As with any prenatal diagnostic testing, aCGH brings with it a host of questions about how much information is too much.

"The downside of aCGH is you pick up these copy-number variants that may or may not have clinical significance, and in the worst case [the impact] may be unknown," says Diana Bianchi, professor of pediatrics, obstetrics, and gynecology at Tufts University School of Medicine and the editor in chief of Prenatal Diagnostics. Knowing that an unborn child has genetic abnormalities but not knowing how those might affect the child's development could leave many parents scared and confused, Bianchi says.

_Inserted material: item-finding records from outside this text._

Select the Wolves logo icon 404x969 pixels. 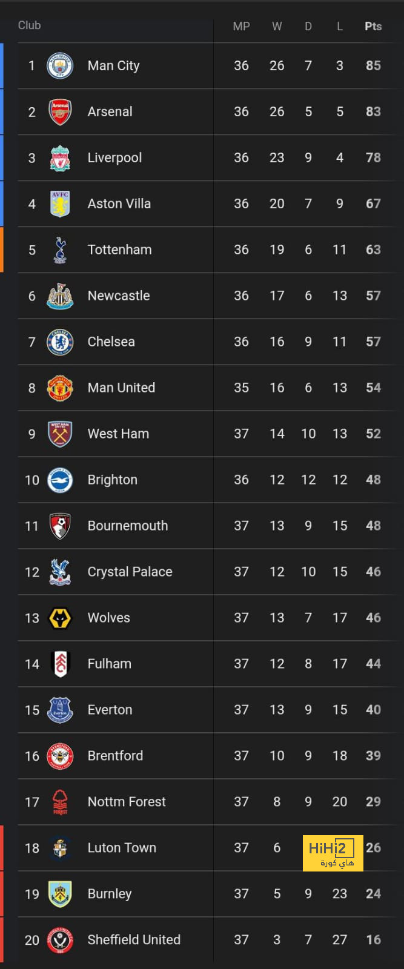[x=60, y=618]
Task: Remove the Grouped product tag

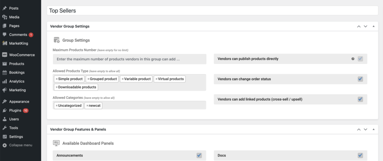Action: click(x=88, y=79)
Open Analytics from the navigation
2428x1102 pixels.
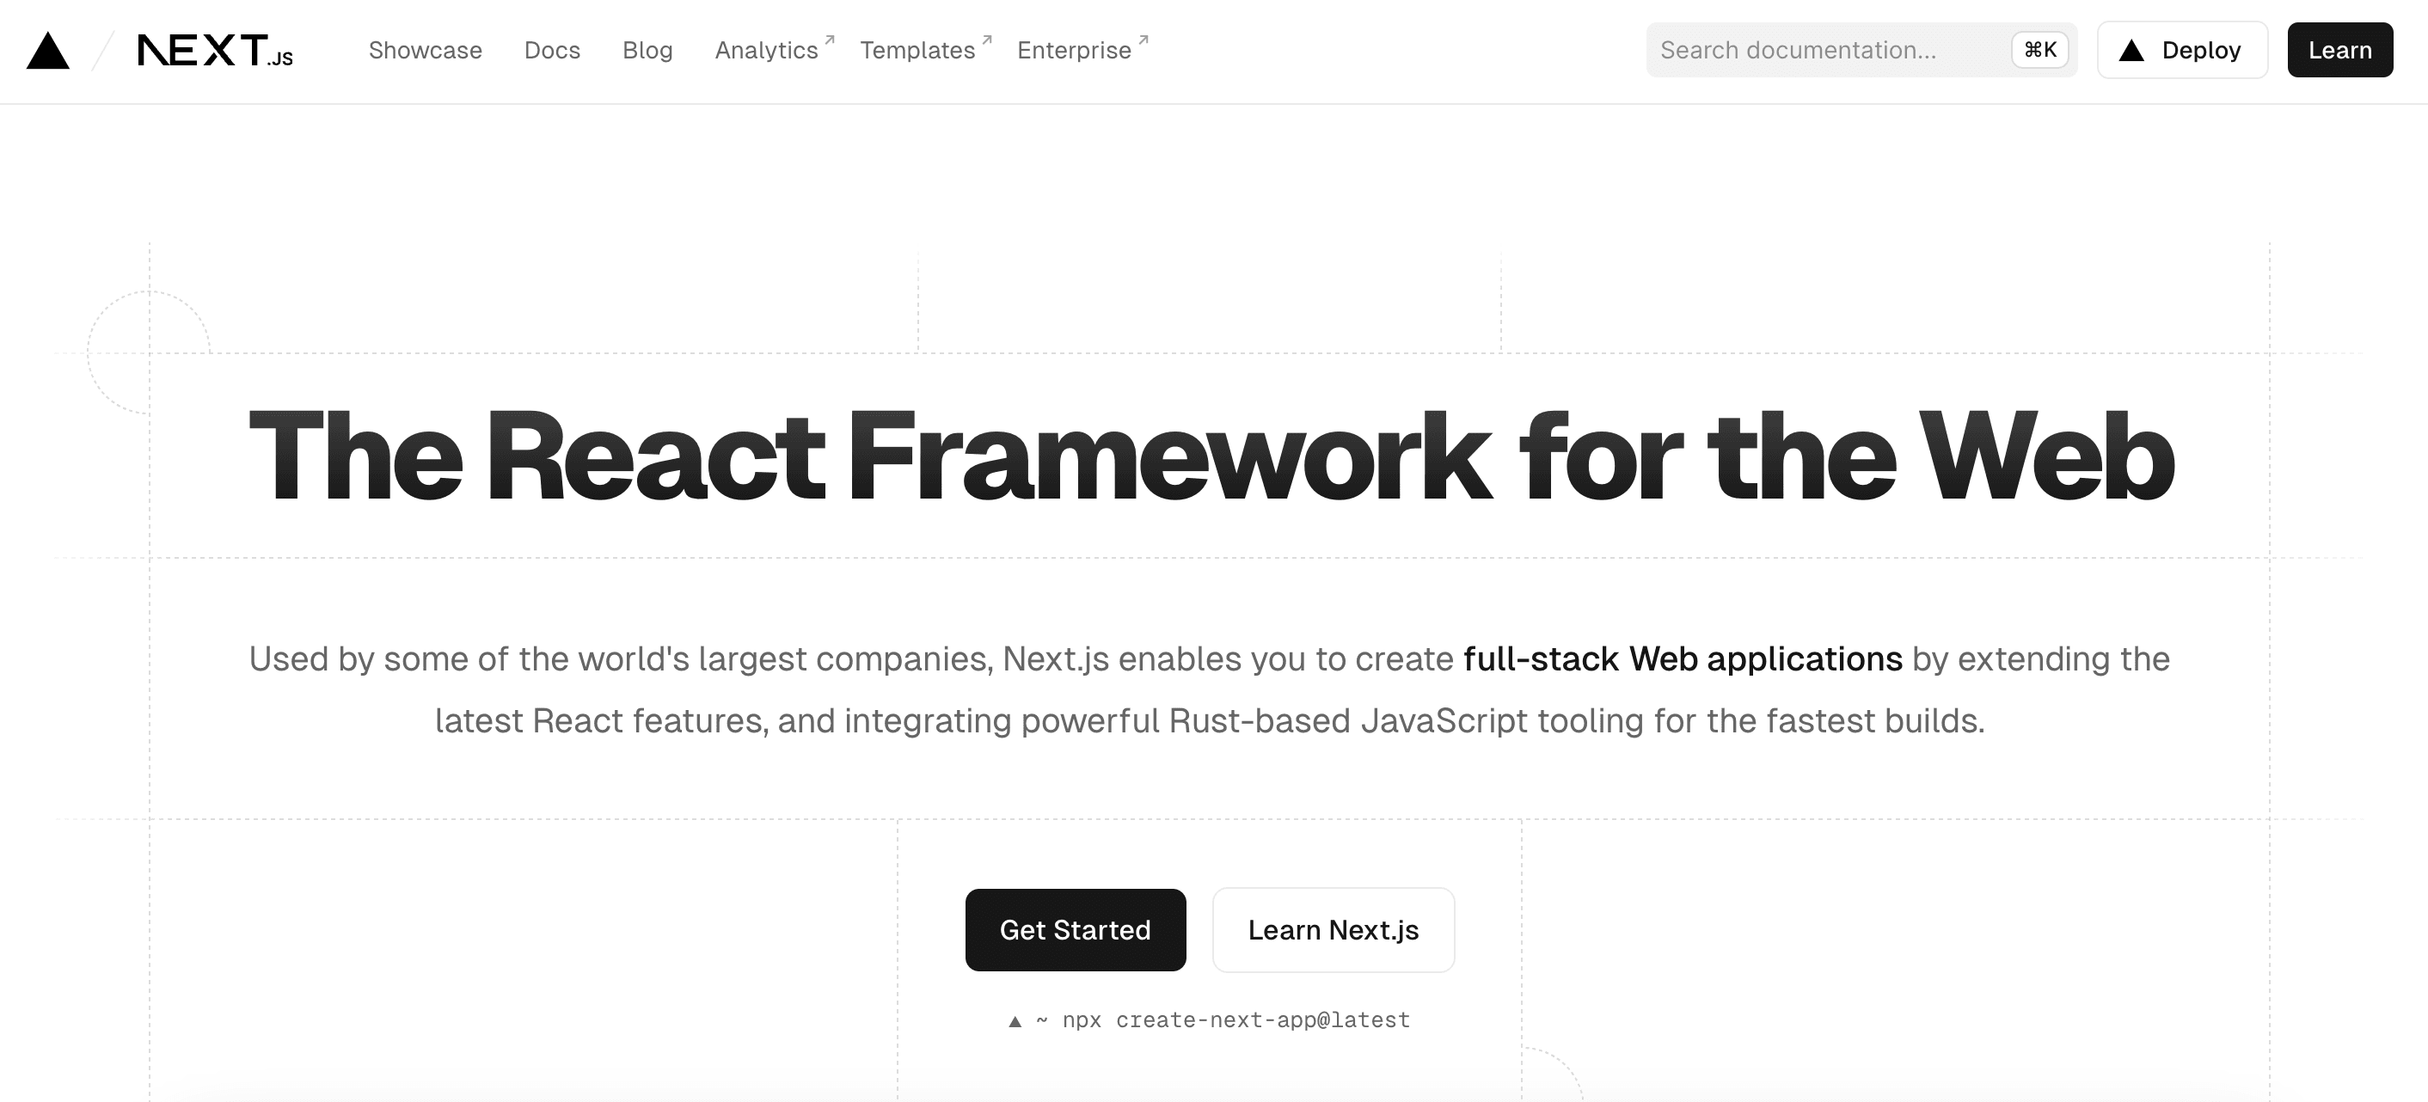pyautogui.click(x=765, y=50)
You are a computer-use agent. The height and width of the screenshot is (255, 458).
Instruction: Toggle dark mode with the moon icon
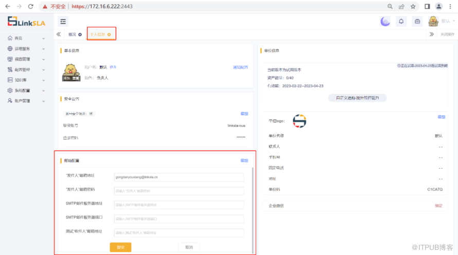(385, 21)
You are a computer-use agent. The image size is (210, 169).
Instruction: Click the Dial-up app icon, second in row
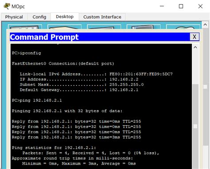pyautogui.click(x=65, y=27)
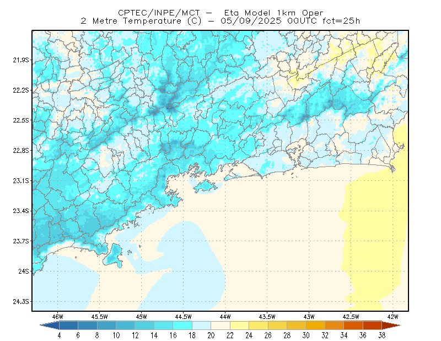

Price is another factor that could impede the use of aCGH. Beaudet says that an array currently costs $1,600. That's far more than a karyotype, which costs between $500 and $700. (The tests reported in the study were performed on a fee-for-service basis.) But Beaudet believes the price of an array could drop significantly if the volume of tests performed increases.

Currently, karyotyping and aCGH also require invasive procedures--either extracting amniotic fluid or going into placental tissue--to retrieve samples for testing, and miscarriage can result. "The next big breakthrough would be to be able to [test] a maternal blood sample or a maternal Pap smear," says Beaudet, so that the baby wouldn't be put at risk. Several research teams are currently working on techniques for isolating fetal cells that float around in a pregnant woman's bloodstream.